Question

In which of the following coordination entities the magnitude of $\Delta_0$ (CFSE in octahedral field) will be maximum? (At. no. of Co = 27)

• A. ${[Co (H20)6]^{3+}}$
• B. $[Co(NH_3)_6]^{3+}$
• C. $[Co (CN)_6]^{3-}$
• D. $[Co(C_2O_4)_3]^{3-}$

Answer 1

The Correct Option is C

 The question asks about the magnitude of \(\Delta_0\) in coordination complexes. \(\Delta_0\) is the Crystal Field Splitting Energy for octahedral complexes. This is determined by the nature of the ligands according to the spectrochemical series, where ligands are arranged based on their field strength.
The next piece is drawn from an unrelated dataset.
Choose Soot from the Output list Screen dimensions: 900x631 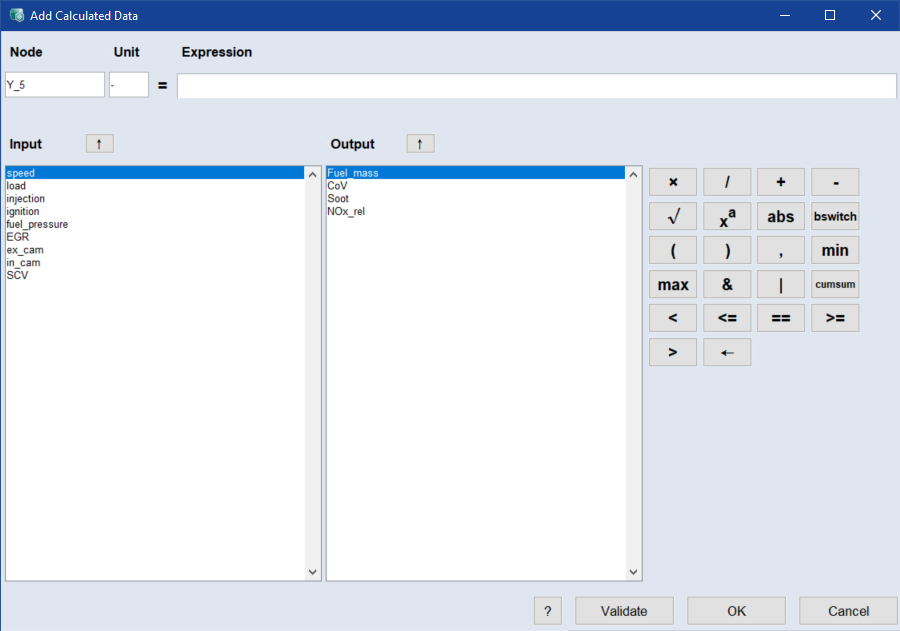tap(338, 199)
1. Understanding the spectrochemical series: Ligands cause different magnitudes of splitting of the d-orbitals in an octahedral field. The stronger the ligand, the larger the value of \(\Delta_0\).
2. Spectrochemical series: CN^- > NO₂^- > en > NH₃ > H₂O > Br^- > I^-
3. In the given coordination complexes:
   • \({[Co (H_2O)_6]^{3+}}\): Water (H₂O) is a relatively weak ligand.
   • \([Co(NH_3)_6]^{3+}\): Ammonia (NH₃) is a stronger ligand than water, but weaker than CN^-.
   • \([Co (CN)_6]^{3-}\): Cyanide (CN^-) is a very strong ligand, causing significant splitting.
   • \([Co(C_2O_4)_3]^{3-}\): Oxalate (C₂O₄^2-) is weaker compared to CN^-.
4. Conclusion: Among the given complexes, \([Co (CN)_6]^{3-}\) has the strongest ligand, which is CN^-. Therefore, it will have the maximum crystal field splitting energy, \(\Delta_0\).
5. \([Co (CN)_6]^{3-}\) is indeed the correct answer.

Ultimately, \([Co (CN)_6]^{3-}\) has the highest magnitude of \(\Delta_0\) due to the strong cyanide ligand, confirming it as the correct option in this context.